In [31]:
import torch

if torch.backends.mps.is_available():
    mps_device = torch.device("mps")
    x = torch.ones(1, device = mps_device)
    print(x)
else:
    print("MPS device not found")

tensor([1.], device='mps:0')


In [32]:
import timeit

import random

x = torch.ones(500000000, device='mps')
timeit.timeit(lambda:x * random.randint(0, 100), number=1)

0.00038287509232759476

In [33]:
x = torch.ones(50000000, device="cpu")
timeit.timeit(lambda:x * random.randint(0,100), number = 1)

0.019521832931786776

There definitely is a time difference, but the source I am comparing this to had 0.0003982 and 0.0112392, so overall the numbers I am seeing are off by a bit.


In [34]:
from time import process_time
import torch

def testgpu():
    if torch.backends.mps.is_available():
        mps_device = torch.device("mps")
    t0 = process_time()
    x = torch.ones(n1, device=mps_device)
    y = x + torch.rand(n1, device=mps_device)
    t1 = process_time()
    print(f"Total time with gpu ({n1}): {t1-t0}")
    t0 = process_time()
    x = torch.ones(n2, device=mps_device)
    y = x + torch.rand(n2, device=mps_device)
    t1 = process_time()
    print(f"Total time with gpu ({n2}): {t1-t0}")

def testcpu():
    t0 = process_time()
    x = torch.ones(n1)
    y = x + torch.rand(n1)
    t1 = process_time()
    print(f"Total time with cpu ({n1}): {t1-t0}")
    t0 = process_time()
    x = torch.ones(n2)
    y = x + torch.rand(n2)
    t1 = process_time()
    print(f"Total time with cpu ({n2}): {t1-t0}")
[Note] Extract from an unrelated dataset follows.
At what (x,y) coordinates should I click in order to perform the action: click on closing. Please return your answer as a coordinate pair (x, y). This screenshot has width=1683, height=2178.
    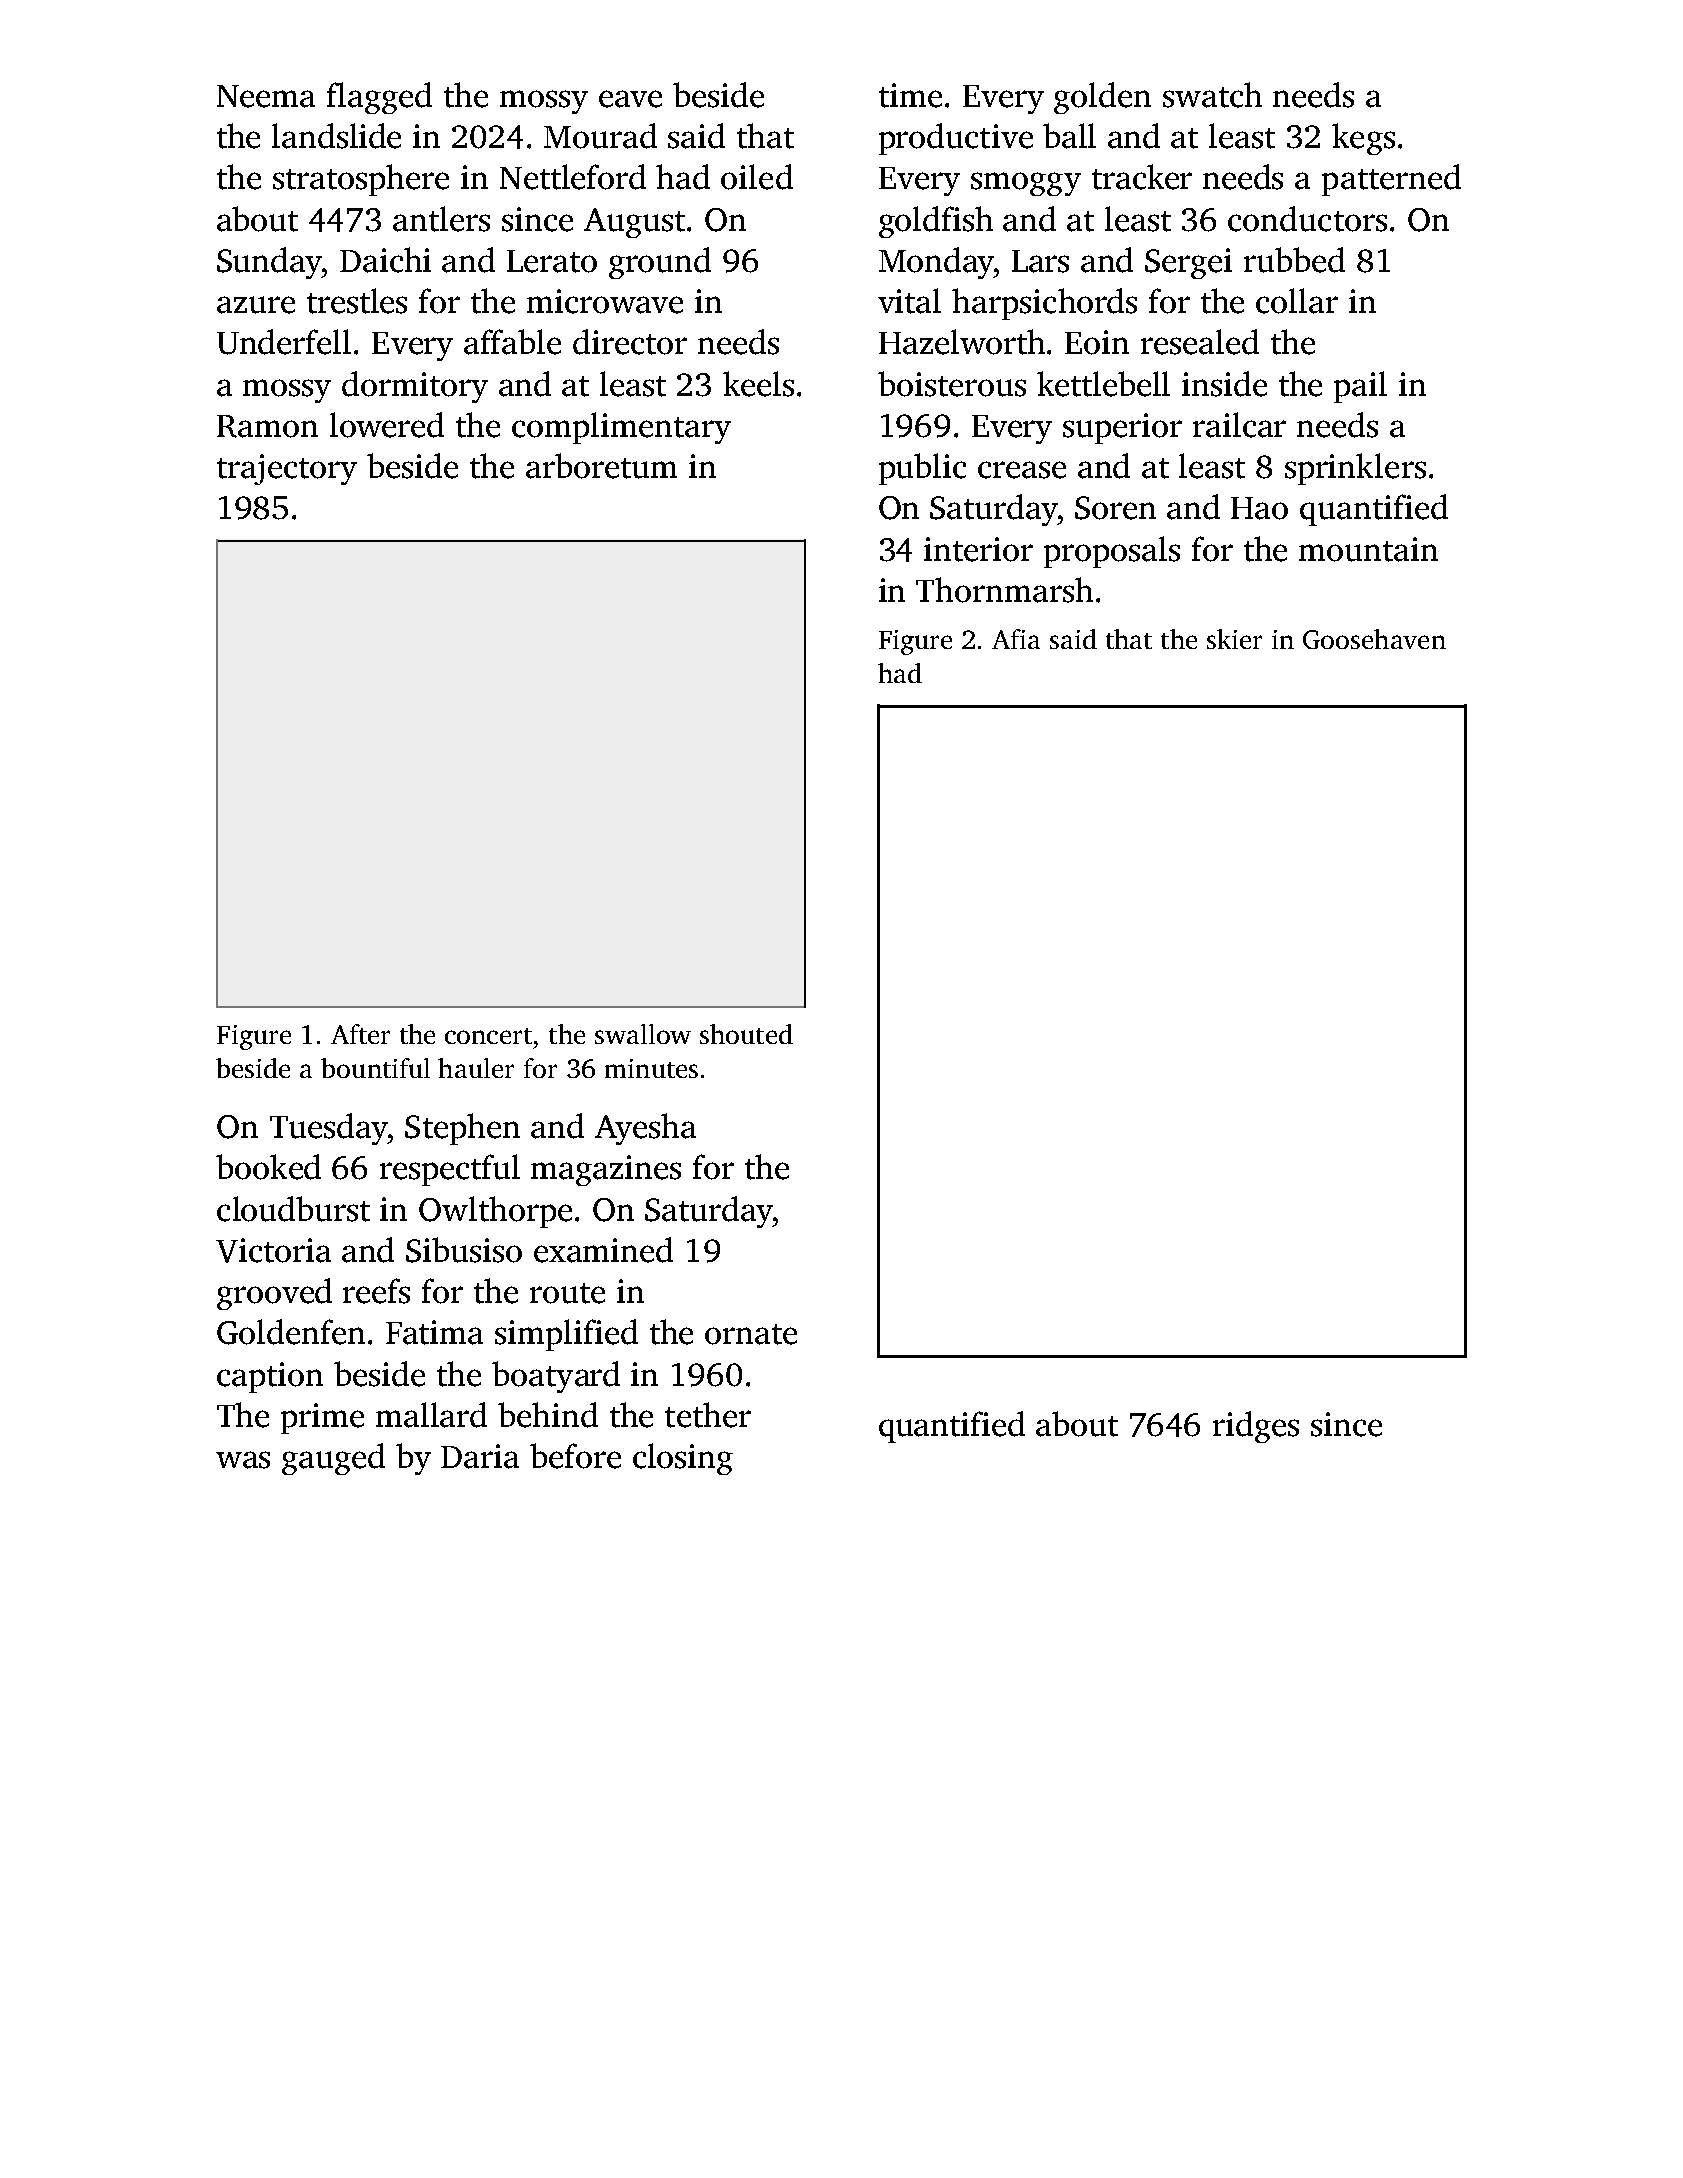
    Looking at the image, I should click on (683, 1459).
if __name__ == '__main__':
    n1 = 10000
    n2 = 100000000
    testcpu()
    testgpu()

Total time with cpu (10000): 0.0005199999999998539
Total time with cpu (100000000): 0.7512539999999994
Total time with gpu (10000): 0.0005629999999996471
Total time with gpu (100000000): 0.0002760000000012752


In [35]:
import argparse
import os
from pathlib import Path
from timeit import default_timer as timer

import torch
import torchvision
import torchvision.transforms.v2 as transforms # use v2 transforms for faster augmentations
import pandas as pd

from torch import nn
from torch.utils.data import DataLoader
from torchvision import datasets
from tqdm.auto import tqdm



As this was a command line function, need some modifications to make it work in a notebook.
See: https://stackoverflow.com/questions/48796169/how-to-fix-ipykernel-launcher-py-error-unrecognized-arguments-in-jupyter

In [36]:
print(torchvision.__version__)

0.15.2a0


Latest version of torchvision is 0.17, but I can't convince conda to install that...
https://pytorch.org/vision/0.15/transforms.html#transforms-scriptability

In [37]:
    # Create DataLoaders
    def create_dataloaders(batch_size, num_workers=NUM_WORKERS):
        train_dataloader = DataLoader(train_data,
                                      batch_size=batch_size,
                                      shuffle=True,
                                      num_workers=num_workers,
                                      pin_memory=False) # note: if you pin memory, you may get "too many workers" errors when recreating DataLoaders, see: https://github.com/Lightning-AI/pytorch-lightning/issues/18487#issuecomment-1740244601

        test_dataloader = DataLoader(test_data,
                                     batch_size=batch_size,
                                     shuffle=False,
                                     num_workers=num_workers,
                                     pin_memory=False)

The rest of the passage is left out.